**提供本文**.

Trump’s Unjust and Unconstitutional War - LewRockwell [LINK]
【海外記事紹介】トランプ大統領が命じたイランへの攻撃を巡り、擁護派は「短期的な電撃作戦だから戦争ではない」と主張していますが、これはジョージ・オーウェルの描いた詭弁そのものです。2000ポンド爆弾が軍事目標に投下され、無数のミサイルが民間人と軍人を区別せず降り注ぐ光景を、戦争以外の言葉で表現することはできません。この事態を正しく認識した上で、道徳的、憲法的、そして法的な観点から分析する必要があります。

**抽出データ**.
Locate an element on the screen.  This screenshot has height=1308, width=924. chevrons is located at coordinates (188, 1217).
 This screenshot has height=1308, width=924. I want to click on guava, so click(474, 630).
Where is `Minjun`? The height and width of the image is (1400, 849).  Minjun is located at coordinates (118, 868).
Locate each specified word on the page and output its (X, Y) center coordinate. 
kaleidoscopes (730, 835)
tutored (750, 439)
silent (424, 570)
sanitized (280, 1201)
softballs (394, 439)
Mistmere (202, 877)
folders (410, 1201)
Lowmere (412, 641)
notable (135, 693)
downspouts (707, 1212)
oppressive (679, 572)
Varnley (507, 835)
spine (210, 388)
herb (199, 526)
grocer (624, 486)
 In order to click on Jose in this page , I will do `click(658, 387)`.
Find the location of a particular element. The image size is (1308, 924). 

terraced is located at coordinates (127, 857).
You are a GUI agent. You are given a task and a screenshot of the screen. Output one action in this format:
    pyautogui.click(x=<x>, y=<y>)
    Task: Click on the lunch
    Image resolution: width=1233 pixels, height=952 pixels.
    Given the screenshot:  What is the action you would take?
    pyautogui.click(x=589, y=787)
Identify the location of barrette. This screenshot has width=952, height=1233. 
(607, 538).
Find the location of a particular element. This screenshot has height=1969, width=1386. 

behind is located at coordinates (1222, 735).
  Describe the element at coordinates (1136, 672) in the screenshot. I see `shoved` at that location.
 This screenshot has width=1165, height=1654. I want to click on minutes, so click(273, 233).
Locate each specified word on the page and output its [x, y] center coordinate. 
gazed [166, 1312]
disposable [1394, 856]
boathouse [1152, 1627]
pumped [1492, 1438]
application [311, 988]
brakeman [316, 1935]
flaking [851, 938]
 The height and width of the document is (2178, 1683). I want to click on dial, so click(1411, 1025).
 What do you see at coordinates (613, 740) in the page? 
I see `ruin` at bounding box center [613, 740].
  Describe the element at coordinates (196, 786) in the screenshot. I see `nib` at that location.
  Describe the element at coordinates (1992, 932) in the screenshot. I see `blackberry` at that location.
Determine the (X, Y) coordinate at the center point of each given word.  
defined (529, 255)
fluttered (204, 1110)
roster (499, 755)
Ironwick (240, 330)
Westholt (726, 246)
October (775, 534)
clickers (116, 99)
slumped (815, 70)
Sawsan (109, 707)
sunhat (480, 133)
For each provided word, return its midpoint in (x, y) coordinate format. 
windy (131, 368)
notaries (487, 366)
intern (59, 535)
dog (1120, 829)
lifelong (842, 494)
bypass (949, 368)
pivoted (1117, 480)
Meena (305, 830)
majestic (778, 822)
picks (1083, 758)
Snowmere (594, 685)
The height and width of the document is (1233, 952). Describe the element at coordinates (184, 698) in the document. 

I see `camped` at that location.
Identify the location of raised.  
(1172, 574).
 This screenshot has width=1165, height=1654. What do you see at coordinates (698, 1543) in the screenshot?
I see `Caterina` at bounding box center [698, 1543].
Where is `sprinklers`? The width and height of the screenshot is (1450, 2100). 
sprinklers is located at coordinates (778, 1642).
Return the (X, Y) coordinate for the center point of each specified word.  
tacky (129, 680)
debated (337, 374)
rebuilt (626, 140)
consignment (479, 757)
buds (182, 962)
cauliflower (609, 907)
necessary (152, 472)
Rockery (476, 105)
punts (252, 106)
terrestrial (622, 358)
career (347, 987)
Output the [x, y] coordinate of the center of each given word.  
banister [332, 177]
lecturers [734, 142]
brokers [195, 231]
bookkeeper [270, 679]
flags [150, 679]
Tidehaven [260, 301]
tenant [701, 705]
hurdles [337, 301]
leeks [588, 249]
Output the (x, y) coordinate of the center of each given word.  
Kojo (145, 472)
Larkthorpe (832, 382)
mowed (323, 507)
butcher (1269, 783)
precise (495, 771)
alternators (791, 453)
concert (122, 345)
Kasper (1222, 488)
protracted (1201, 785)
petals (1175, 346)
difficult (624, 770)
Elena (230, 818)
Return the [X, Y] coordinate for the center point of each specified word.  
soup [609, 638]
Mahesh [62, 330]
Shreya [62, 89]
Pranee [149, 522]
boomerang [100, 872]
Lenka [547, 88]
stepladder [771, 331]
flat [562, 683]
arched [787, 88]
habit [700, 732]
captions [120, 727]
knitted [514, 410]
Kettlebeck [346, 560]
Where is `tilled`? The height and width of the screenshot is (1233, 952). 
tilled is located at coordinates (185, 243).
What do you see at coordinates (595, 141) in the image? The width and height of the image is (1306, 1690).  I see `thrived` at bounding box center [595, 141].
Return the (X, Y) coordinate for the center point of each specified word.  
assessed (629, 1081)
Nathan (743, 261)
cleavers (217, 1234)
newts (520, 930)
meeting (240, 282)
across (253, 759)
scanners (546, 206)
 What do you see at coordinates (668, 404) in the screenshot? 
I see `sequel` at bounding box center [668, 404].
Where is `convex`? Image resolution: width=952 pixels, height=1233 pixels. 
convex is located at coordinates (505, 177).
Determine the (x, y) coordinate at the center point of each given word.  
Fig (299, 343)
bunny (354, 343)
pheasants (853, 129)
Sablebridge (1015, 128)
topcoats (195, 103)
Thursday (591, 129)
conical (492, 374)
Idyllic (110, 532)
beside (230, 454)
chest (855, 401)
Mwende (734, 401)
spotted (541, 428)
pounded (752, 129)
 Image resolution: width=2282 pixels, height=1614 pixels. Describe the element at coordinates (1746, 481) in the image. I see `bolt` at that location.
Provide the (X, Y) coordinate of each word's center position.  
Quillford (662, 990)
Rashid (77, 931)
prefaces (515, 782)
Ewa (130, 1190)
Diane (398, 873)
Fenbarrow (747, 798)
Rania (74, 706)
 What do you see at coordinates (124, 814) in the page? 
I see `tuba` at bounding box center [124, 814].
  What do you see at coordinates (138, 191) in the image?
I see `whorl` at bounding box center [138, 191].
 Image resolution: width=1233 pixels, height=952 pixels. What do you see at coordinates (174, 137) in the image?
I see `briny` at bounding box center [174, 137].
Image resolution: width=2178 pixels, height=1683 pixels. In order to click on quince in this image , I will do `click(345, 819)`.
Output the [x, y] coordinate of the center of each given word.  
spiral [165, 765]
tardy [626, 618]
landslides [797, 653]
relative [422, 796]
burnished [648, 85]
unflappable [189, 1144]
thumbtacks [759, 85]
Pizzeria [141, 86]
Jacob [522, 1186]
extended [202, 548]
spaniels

**課題内容**.
イラン攻撃をめぐる記事紹介の本文全体を、一字も変えずにそのまま出力してください。

**回答文**.
Trump’s Unjust and Unconstitutional War - LewRockwell [LINK]
【海外記事紹介】トランプ大統領が命じたイランへの攻撃を巡り、擁護派は「短期的な電撃作戦だから戦争ではない」と主張していますが、これはジョージ・オーウェルの描いた詭弁そのものです。2000ポンド爆弾が軍事目標に投下され、無数のミサイルが民間人と軍人を区別せず降り注ぐ光景を、戦争以外の言葉で表現することはできません。この事態を正しく認識した上で、道徳的、憲法的、そして法的な観点から分析する必要があります。